··· TEXTO EXTRAÍDO ···

6. El derecho constitucional español convertido en papel mojado

El derecho humano fundamental al “progreso social” y a “elevar el nivel de vida” de los ciudadanos en cualquier país “dentro de un concepto más amplio de la libertad”, es tan esencial a la convivencia en democracia, como que de no ser debidamente protegido, implica que las demandas incumplidas de tal derecho proclamado, supongan que “un régimen de Derecho” degenere inevitablemente en despotismo, ante lo cual, más temprano que tarde, se abre paso el “supremo recurso a la rebelión contra la tiranía y la opresión”.

Esta certera previsión, no es solo cosa de contumaces marxistas subversivos como nosotros; está inscrita y contenida en el preámbulo de la “Declaración Universal de Derechos Humanos” aprobada y proclamada por la burguesía internacional el 10 de diciembre de 1948, en solemne sesión de la “Asamblea General de las Naciones Unidas” celebrada ese día. Fue dentro de este espíritu, que la Constitución Española, aprobada por las Cortes en sesiones plenarias del Congreso de diputados y senadores el 31 de octubre de 1978, declaró en su preámbulo la igualmente solemne “voluntad de garantizar la convivencia democrática (…) conforme a un orden económico y social justo”, se supone que desde el punto de vista de las mayorías sociales como condición de la democracia o gobierno del pueblo, que tal es la etimología de la palabra.

···

EJERCICIOS PROPUESTOS ::
(A) Indica si cada afirmación coincide con el texto sobre el derecho constitucional español y cita las palabras que lo deciden: (i) la Declaración Universal de Derechos Humanos se aprobó el 10 de diciembre de 1948; (ii) la Constitución Española fue aprobada por las Cortes el 6 de diciembre de 1978; (iii) según el texto, la previsión sobre la rebelión contra la tiranía pertenece solo a los marxistas.
(B) Según el texto sobre el derecho constitucional español, ¿qué voluntad declaró la Constitución Española en su preámbulo?
(C) Prosigue el texto sobre el derecho constitucional español desde el punto en que termina.

··· REGISTROS DE DATOS ···

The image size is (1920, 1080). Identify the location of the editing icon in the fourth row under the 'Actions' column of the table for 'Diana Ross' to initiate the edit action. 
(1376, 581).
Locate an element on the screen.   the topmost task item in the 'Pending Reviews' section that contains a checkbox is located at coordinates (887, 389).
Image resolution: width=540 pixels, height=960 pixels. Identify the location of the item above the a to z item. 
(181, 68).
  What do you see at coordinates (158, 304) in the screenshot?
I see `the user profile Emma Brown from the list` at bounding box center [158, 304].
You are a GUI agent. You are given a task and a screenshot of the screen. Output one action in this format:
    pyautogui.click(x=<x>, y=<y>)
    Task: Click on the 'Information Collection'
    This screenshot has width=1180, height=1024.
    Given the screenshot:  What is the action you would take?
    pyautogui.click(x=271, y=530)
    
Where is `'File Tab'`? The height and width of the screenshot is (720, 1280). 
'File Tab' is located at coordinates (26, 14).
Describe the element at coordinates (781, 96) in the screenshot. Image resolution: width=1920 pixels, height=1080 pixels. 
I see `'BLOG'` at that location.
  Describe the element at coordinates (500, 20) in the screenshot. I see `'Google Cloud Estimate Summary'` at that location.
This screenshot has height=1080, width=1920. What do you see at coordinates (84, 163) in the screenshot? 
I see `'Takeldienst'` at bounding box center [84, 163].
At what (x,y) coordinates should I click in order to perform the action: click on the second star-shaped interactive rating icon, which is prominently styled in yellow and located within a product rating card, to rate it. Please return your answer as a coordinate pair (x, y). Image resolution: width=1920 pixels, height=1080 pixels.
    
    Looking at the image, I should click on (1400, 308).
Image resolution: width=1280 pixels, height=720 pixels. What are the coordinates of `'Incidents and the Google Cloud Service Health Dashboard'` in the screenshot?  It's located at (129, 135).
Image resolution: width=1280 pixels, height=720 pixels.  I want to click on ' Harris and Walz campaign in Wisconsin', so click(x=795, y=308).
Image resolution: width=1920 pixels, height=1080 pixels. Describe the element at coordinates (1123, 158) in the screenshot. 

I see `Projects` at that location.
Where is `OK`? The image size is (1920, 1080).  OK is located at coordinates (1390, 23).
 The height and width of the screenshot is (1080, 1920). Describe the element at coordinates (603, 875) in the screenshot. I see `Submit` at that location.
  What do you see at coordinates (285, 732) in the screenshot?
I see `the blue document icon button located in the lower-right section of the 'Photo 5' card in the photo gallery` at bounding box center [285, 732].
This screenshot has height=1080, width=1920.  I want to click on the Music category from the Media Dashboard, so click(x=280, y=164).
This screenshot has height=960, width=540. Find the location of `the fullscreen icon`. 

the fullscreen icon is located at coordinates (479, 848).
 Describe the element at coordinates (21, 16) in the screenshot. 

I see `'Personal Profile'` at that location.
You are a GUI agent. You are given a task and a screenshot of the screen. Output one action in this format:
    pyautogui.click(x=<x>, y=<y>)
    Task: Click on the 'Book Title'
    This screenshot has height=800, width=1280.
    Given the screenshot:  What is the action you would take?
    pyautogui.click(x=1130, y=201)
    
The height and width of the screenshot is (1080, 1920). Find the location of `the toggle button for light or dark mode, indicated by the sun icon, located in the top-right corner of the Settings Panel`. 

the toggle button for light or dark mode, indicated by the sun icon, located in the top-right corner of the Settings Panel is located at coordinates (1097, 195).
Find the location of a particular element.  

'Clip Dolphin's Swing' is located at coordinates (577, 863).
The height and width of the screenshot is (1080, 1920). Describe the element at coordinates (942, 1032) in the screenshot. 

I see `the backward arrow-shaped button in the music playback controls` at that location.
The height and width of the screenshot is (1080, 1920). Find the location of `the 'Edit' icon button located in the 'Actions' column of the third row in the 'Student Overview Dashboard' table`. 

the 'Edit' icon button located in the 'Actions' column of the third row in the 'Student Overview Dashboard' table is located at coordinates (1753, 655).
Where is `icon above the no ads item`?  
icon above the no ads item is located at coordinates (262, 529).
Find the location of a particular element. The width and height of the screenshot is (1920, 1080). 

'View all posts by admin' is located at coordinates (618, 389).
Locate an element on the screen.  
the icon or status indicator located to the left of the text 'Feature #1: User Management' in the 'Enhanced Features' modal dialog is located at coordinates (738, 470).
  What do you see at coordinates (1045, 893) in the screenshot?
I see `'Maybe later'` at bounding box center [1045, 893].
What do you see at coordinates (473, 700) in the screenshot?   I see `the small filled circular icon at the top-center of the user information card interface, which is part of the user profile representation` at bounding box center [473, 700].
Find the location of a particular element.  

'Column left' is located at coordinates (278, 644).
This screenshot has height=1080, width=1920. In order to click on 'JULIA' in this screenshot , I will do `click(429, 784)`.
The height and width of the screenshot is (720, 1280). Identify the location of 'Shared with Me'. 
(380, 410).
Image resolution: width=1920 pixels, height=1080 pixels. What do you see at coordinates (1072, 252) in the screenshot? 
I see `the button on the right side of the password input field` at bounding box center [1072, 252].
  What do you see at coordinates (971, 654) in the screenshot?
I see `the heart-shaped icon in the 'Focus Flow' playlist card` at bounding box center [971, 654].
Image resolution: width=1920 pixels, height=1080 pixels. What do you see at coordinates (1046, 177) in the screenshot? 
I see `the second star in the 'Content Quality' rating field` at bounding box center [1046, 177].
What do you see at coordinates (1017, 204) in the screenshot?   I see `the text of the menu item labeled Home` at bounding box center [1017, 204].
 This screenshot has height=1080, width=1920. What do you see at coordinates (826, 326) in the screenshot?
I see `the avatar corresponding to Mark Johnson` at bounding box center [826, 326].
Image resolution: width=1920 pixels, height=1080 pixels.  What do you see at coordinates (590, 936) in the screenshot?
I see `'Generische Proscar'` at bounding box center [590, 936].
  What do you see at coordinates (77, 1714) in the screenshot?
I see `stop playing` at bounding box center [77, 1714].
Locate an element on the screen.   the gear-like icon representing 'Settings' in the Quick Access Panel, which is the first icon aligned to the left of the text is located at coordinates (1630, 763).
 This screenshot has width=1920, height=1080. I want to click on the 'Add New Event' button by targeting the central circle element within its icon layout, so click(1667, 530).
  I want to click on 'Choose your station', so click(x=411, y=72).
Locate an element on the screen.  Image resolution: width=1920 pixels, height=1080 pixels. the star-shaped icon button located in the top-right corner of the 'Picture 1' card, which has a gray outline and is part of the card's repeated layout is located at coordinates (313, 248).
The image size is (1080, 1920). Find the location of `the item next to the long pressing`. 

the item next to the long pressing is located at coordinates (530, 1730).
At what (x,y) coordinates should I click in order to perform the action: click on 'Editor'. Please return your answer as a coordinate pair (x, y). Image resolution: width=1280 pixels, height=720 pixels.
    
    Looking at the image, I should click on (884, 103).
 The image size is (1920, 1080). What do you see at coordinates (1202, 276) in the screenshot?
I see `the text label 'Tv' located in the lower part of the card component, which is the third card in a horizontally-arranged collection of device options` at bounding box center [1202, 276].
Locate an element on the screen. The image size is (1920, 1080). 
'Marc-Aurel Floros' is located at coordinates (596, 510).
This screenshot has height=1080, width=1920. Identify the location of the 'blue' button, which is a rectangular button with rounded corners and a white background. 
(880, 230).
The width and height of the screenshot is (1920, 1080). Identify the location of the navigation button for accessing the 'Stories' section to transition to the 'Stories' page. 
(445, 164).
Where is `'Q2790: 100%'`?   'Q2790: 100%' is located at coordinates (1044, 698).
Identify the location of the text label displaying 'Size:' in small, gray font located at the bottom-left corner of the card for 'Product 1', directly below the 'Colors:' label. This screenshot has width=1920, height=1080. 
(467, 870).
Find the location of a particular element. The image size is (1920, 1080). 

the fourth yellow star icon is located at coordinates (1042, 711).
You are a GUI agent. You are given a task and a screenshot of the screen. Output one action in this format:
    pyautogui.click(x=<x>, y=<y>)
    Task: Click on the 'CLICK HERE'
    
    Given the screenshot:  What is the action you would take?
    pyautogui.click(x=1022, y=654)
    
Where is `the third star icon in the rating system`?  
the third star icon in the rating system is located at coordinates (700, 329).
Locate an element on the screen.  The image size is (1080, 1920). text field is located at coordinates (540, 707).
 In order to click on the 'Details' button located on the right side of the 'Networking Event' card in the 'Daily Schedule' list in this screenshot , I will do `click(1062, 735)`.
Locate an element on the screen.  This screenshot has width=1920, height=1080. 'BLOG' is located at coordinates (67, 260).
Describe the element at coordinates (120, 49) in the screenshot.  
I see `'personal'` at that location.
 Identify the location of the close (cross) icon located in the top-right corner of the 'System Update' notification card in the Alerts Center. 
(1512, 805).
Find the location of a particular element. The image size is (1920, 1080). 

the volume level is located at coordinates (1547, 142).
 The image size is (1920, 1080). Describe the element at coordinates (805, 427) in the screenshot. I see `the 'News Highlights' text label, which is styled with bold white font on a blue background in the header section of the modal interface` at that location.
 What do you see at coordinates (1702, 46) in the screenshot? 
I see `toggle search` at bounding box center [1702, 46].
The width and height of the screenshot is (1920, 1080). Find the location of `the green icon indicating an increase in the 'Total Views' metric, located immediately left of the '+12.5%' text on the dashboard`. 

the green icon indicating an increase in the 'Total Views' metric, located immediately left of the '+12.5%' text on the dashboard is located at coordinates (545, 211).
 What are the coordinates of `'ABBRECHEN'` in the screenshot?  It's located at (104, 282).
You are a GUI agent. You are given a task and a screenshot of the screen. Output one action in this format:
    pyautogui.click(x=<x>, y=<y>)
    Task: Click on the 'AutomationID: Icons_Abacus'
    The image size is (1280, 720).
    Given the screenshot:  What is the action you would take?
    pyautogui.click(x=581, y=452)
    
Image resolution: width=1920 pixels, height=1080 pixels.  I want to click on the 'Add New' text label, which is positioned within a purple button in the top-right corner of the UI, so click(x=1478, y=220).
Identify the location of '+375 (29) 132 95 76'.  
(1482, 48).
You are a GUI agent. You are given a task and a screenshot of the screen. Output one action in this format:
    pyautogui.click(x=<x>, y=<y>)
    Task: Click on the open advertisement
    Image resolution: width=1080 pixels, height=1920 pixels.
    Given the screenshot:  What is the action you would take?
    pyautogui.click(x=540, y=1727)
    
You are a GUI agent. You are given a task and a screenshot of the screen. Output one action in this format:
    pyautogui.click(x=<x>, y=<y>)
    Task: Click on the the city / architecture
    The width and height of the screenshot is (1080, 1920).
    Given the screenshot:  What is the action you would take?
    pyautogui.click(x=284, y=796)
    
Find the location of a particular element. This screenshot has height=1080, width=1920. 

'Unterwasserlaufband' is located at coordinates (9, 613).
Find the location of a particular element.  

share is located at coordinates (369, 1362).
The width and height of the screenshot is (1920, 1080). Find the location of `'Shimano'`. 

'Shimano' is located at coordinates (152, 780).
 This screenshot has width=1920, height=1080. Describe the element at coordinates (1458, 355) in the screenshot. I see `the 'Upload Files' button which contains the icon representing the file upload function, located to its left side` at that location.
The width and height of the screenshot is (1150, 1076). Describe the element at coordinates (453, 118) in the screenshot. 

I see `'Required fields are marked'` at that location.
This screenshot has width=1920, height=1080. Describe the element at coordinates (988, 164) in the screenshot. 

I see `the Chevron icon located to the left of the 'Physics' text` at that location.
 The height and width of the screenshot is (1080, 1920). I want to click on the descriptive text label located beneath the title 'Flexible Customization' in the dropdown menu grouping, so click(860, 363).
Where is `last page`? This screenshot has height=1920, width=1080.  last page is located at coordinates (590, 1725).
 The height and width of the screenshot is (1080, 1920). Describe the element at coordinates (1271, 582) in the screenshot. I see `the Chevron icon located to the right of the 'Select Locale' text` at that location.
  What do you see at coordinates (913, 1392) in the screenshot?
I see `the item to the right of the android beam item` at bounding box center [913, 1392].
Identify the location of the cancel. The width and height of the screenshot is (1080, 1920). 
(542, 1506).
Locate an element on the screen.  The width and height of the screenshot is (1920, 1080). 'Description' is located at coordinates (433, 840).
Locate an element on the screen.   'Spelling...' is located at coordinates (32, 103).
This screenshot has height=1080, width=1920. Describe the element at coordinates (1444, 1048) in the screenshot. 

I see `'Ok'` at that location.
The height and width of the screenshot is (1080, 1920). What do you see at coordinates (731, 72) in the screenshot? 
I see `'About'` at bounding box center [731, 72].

···

RESPUESTAS ESCRITAS ::
(A)
(i) Sí: "aprobada y proclamada por la burguesía internacional el 10 de diciembre de 1948".
(ii) No: "aprobada por las Cortes en sesiones plenarias del Congreso de diputados y senadores el 31 de octubre de 1978".
(iii) No: "no es solo cosa de contumaces marxistas subversivos como nosotros".

(B) La voluntad de garantizar la convivencia democrática conforme a un orden económico y social justo.

(C)
Demostrando hasta qué punto los explotadores se mofan del proletariado, semejante declaración de intenciones quedó negro sobre blanco en el texto constitucional español, un año y cuatro días después de firmados los “Pactos de la Moncloa”, que fue cuando la burguesía, en comandita con los sindicatos mayoritarios, decidieron hacer por adelantado precisamente lo contrario. Los 13,4 puntos porcentuales de poder adquisitivo sobre el PIB que le rapiñaron al proletariado entre 1976 y 2006, son la prueba del timo de la estampita que subyace bajo esa cínica y vacua palabrería sobre los derechos humanos que adorna el texto de la Constitución adoptada en diciembre de 1978.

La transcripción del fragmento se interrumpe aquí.